BRASILIA.- Brazil’s economy recovered more than expected in the second quarter, driven by consumer spending and a rebound in services, providing a tailwind for President Jair Bolsonaro in his search for re-election in the October 2 elections.
The Gross Domestic Product (GDP) of the largest economy in Latin America expanded 1.2% in the three months to Junereported the government statistics agency IBGE, better than the 0.9% growth forecast in a Reuters poll of economists.
It was the fourth consecutive quarter of growthraising economic activity 3% above its pre-pandemic leveland just shy of its all-time high in the first quarter of 2014.
Bolsonaro, who follows behind the former leftist president Luiz Inacio Lula da Silva in opinion polls, he focused his efforts on economic initiatives to increase his popularity, boosting handing out cash to low-income families and adopting fiscal measures to curb inflation.
The fuel tax exemptions were due to expire this year, but after a campaign commitment, the president already extended them until 2023 in a budget bill sent to Congress.
Second quarter GDP was underpinned mainly by a 1.3% increase in services. The sector, which has reacted strongly after the blow suffered by the pandemic, represents the 70% of the economy.

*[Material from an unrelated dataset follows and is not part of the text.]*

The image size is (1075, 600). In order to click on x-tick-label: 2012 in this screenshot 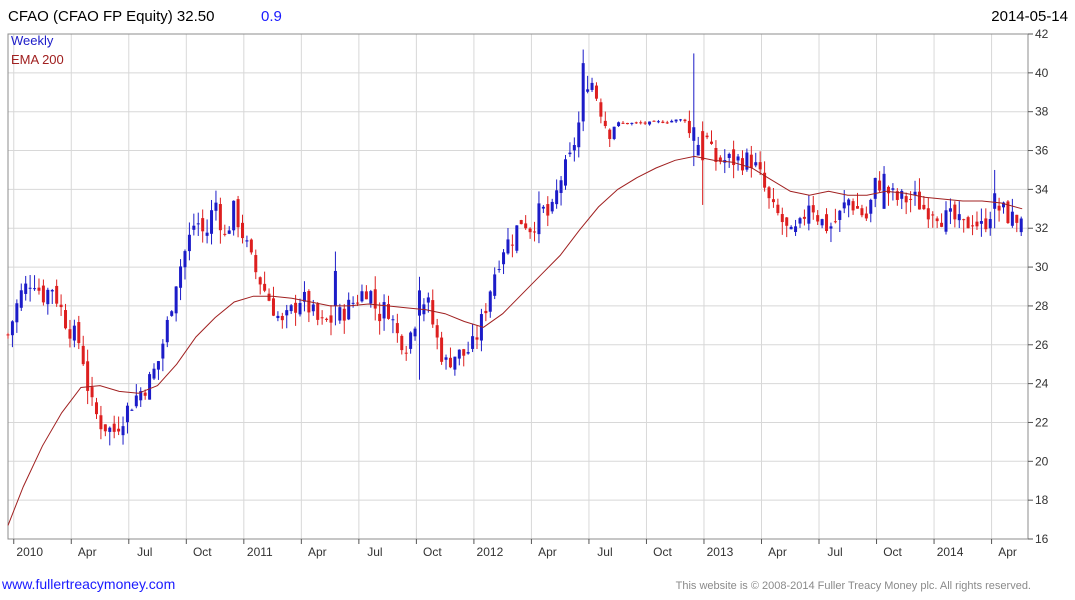, I will do `click(490, 552)`.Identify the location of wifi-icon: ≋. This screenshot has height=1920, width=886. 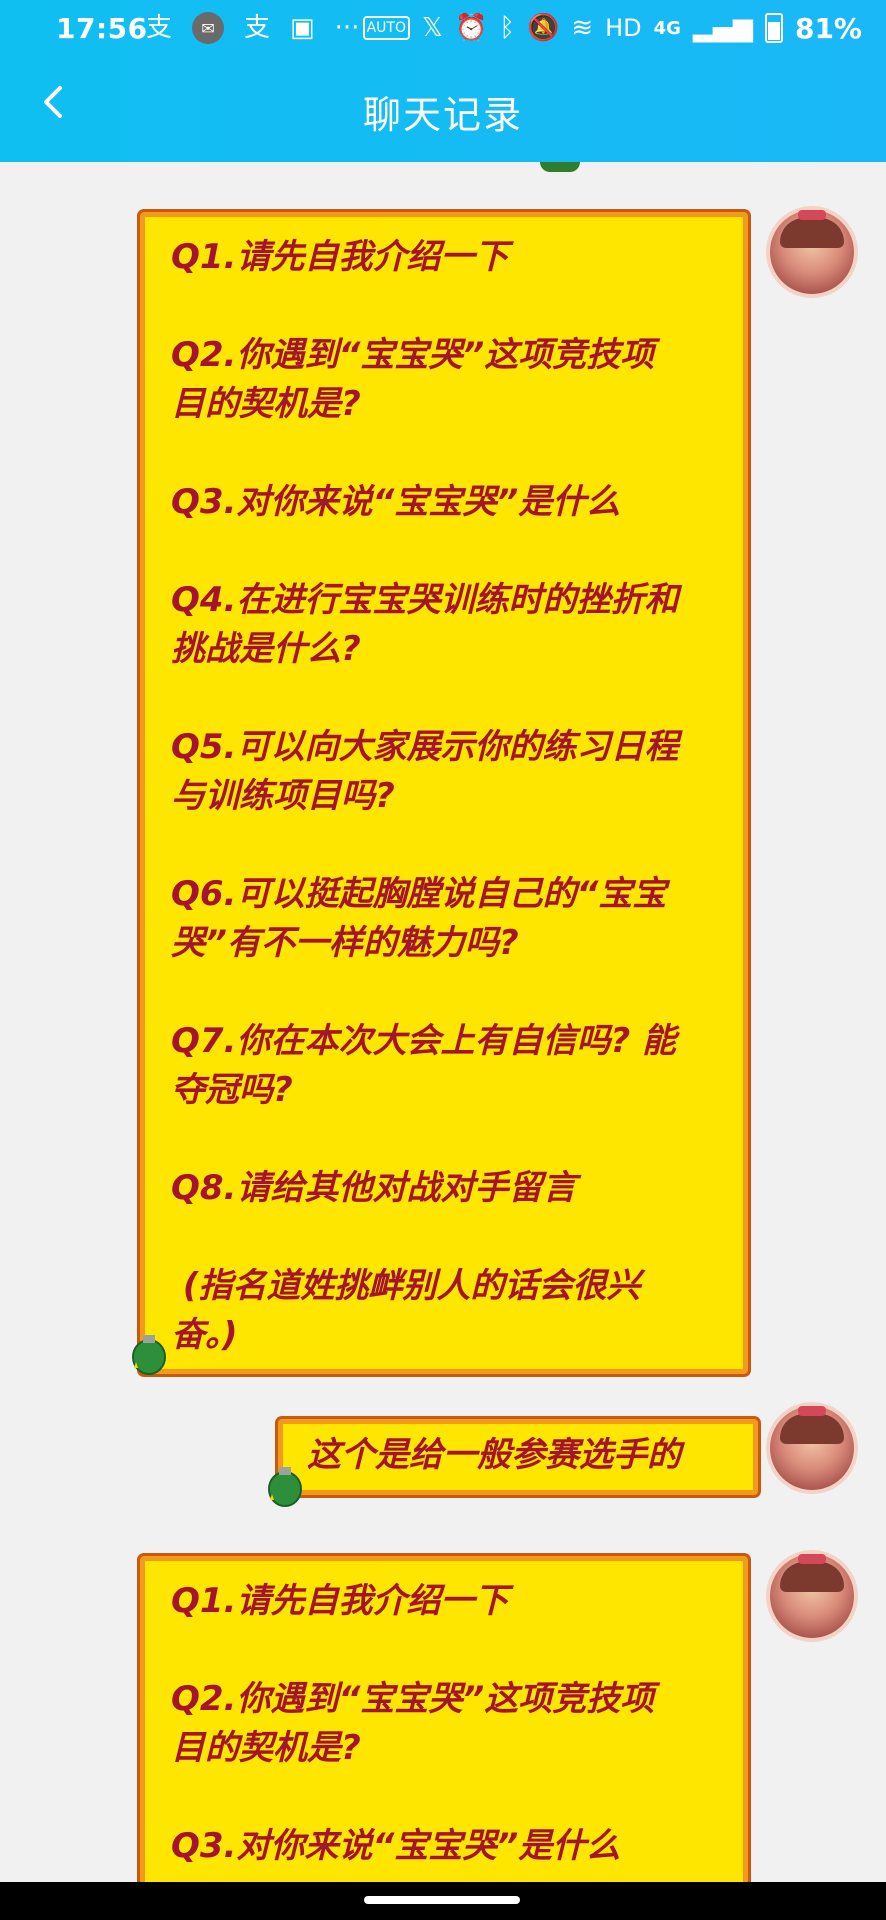
(582, 28).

At the same time, industry expanded 2.2% and agriculture grew 0.5%. “The result shows a consolidation of the resumption of economic activity, even with the impacts of the conflict in Eastern Europe and the persistent effects of the pandemic,” the Ministry of Economy said in a statement.
Echoing recent speeches by Minister Paulo Guedes, who predicted the economy would grow more than 2.5% this year, the ministry noted that activity has been supported by the good performance of services, the recovery of employment and a high level of private investment.

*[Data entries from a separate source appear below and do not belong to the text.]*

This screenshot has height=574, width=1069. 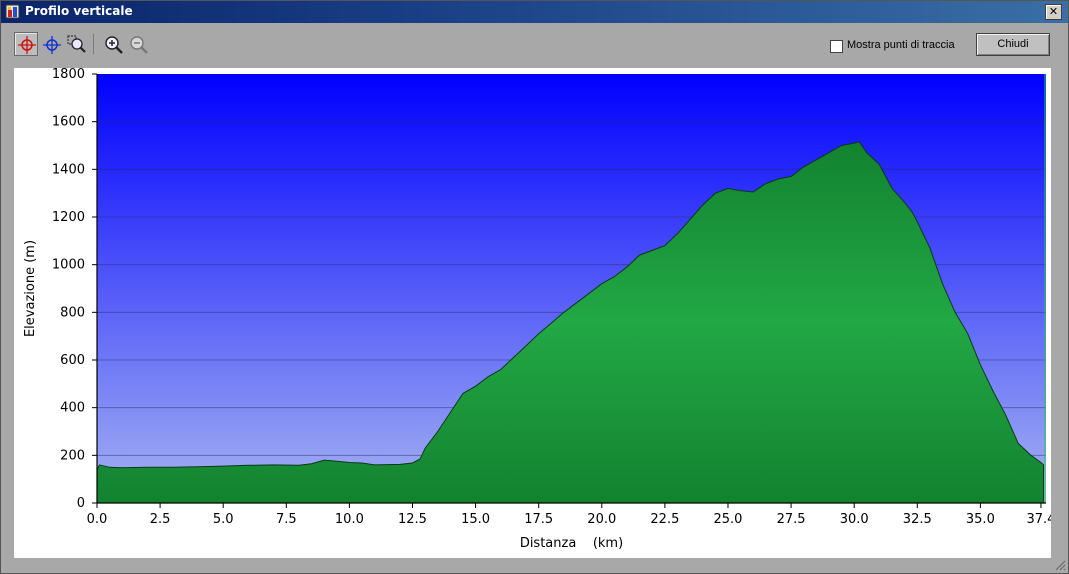 I want to click on y-tick-label: 0, so click(x=81, y=504).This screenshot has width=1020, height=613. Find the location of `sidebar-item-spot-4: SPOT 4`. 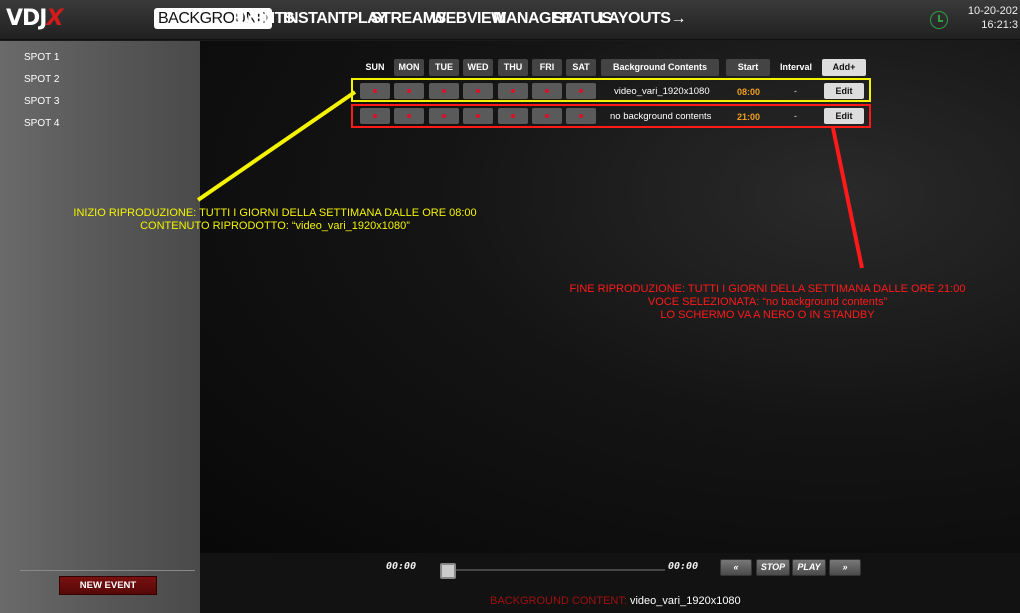

sidebar-item-spot-4: SPOT 4 is located at coordinates (42, 124).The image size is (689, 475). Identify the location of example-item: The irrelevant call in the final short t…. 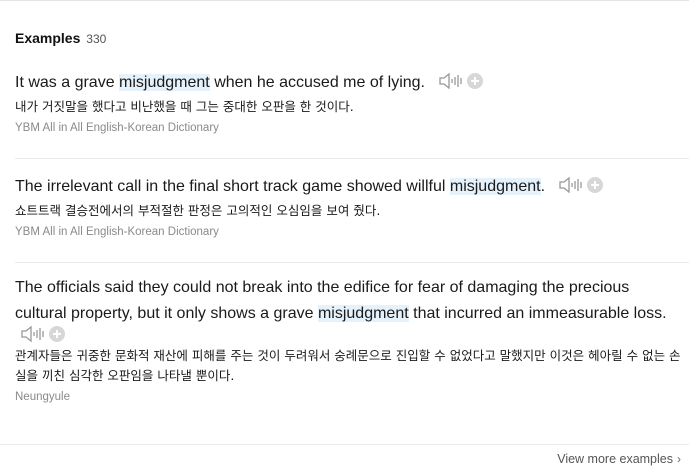
(352, 206).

Brazil’s unemployment rate fell to 9.1% in the quarter to July, level lowest in nearly seven years.
William Jackson, chief emerging markets economist at Capital Economics, revised his forecast for economic expansion this year to 2.5% from 2% after the second-quarter growth report, but stressed that “the economy is likely to weaken during the second half of the year.”
Activity grew 3.2% from the second quarter of 2021, exceeding a forecast of a 2.8% advance. IBGE also revised the performance of the Gross Domestic Product (GDP) for the first quarter to an expansion of 1.1 % from a previously reported 1.0% increase.
The disclosed numbers indicate “The consolidation of the return of economic activity despite the impact of the conflict in Eastern Europe and the effects of the pandemic (of coronavirus) ”, said a statement from the Ministry of Economy, the first government demonstration after the indicator was known.
“In sum, it is found continuity of recovery and sustainability of economic activity”Brazilian, pointed out the note from the ministry whose head is Paulo Guedes.
With this performance, Brazil ranked seventh in a table on world economic growth prepared by the risk rating agency Austing Rating. The first place in that table on growth in the second quarter was occupied by Netherlands, followed by Turkey Y Saudi Arabia.